The vehicles are utility vehicles manufactured by Columbia ParCar Corporation, Reedsburg, Wis. Stood up in October 2009 at Fort Riley, the First Sergeants Barracks Program is part of the Army plan to improve the quality of life for single Soldiers and to standardize the management of barracks Army-wide.

“FSBP assumes the responsibility of maintaining daily operations away from assigned units and puts it on garrison staff in a style similar to property and apartment complex management,” Milton said.

The goals of the program includes improving barracks’ utilization, managing vacant barracks’ space during deployment, reducing maintenance response time, decreasing building damages and extending the life of the facilities, thus improving the quality of life for Soldiers, he said.

“It also is a proven cost saver for the Army by consciously taking better care of the barracks and reducing payments for basic allowance for housing to single Soldiers,” Milton said.

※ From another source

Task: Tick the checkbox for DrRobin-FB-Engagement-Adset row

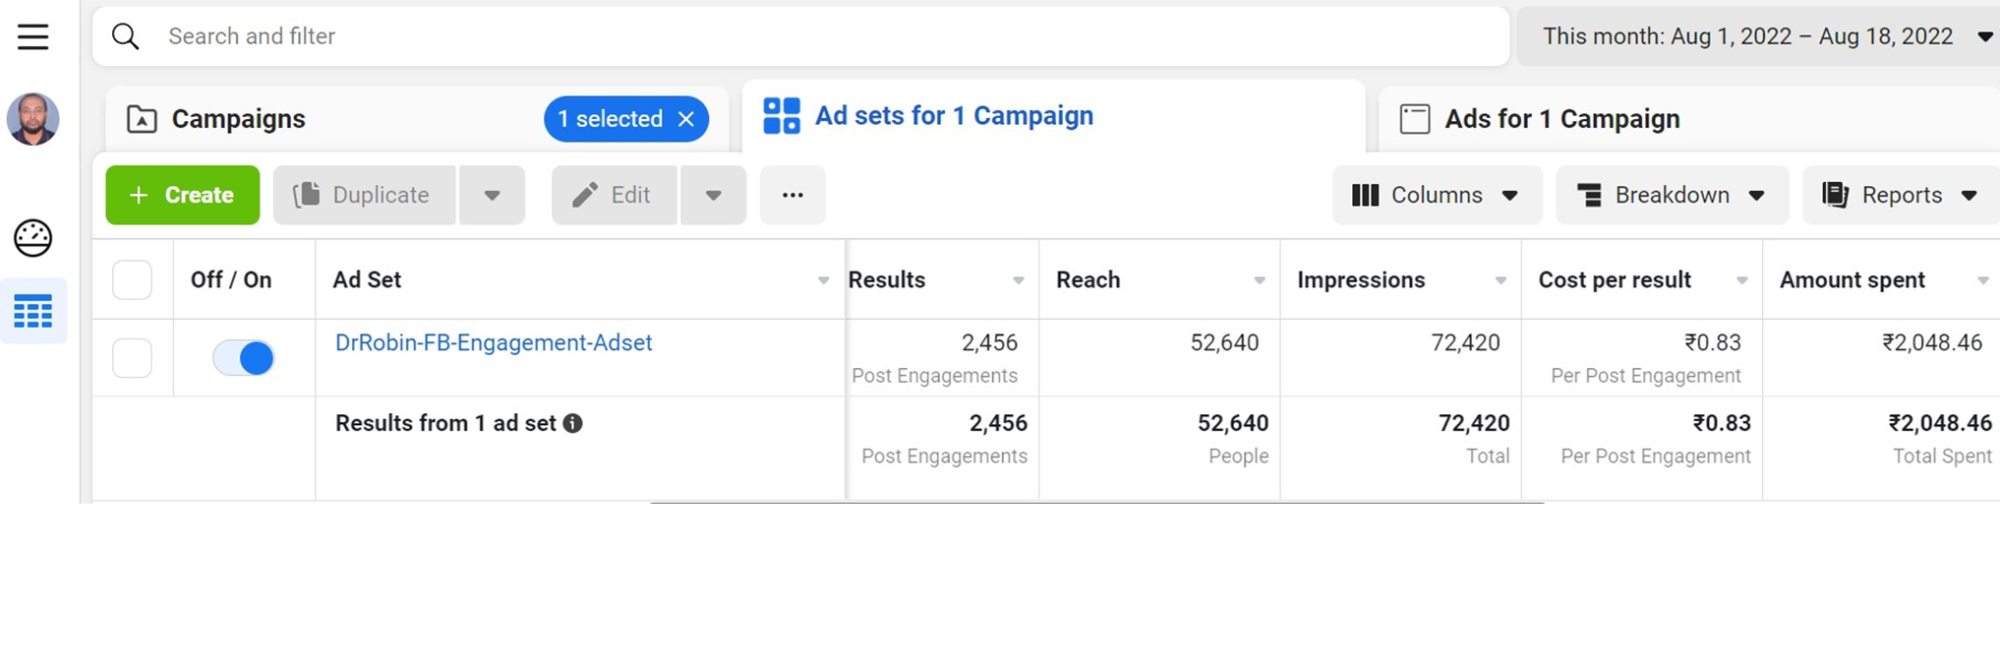Action: coord(132,358)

The program is built upon the Army leader’s involvement in the well-being of junior enlisted Soldiers residing in barracks, he said. It also will enhance the commander’s ability to concentrate on his primary organizational missions, while still maintaining influence in the welfare of these Soldiers.

“Taking care of Soldiers is a readiness issue,” Milton said. “Installations are communities where the Army lives, trains, works, mobilizes and deploys. The quality and character of these installations is the keystone to caring for the Army’s most precious resource. The underlying premise is that our Soldiers living on our installations deserve the same quality of life afforded the society they have pledged to defend.”